[START OF Excerpted data]
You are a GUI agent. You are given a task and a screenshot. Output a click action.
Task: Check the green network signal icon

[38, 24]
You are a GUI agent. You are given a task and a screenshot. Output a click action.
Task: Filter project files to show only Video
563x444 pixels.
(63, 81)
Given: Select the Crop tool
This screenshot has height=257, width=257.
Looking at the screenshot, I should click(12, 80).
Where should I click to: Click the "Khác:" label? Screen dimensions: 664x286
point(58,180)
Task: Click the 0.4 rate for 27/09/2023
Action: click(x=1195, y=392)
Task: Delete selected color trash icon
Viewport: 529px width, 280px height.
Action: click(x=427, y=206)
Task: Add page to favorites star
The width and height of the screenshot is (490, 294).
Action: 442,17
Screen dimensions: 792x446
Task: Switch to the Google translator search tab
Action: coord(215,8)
[END OF Excerpted data]
Task requirements.
Rewrite every line of the records above as a numbered list, leaving out any blank lines.

Final result.
1. You are a GUI agent. You are given a task and a screenshot. Output a click action.
2. Task: Check the green network signal icon
3. [38, 24]
4. You are a GUI agent. You are given a task and a screenshot. Output a click action.
5. Task: Filter project files to show only Video
6. 563x444 pixels.
7. (63, 81)
8. Given: Select the Crop tool
9. This screenshot has height=257, width=257.
10. Looking at the screenshot, I should click(12, 80).
11. Where should I click to: Click the "Khác:" label? Screen dimensions: 664x286
12. point(58,180)
13. Task: Click the 0.4 rate for 27/09/2023
14. Action: click(x=1195, y=392)
15. Task: Delete selected color trash icon
16. Viewport: 529px width, 280px height.
17. Action: click(x=427, y=206)
18. Task: Add page to favorites star
19. The width and height of the screenshot is (490, 294).
20. Action: 442,17
21. Screen dimensions: 792x446
22. Task: Switch to the Google translator search tab
23. Action: coord(215,8)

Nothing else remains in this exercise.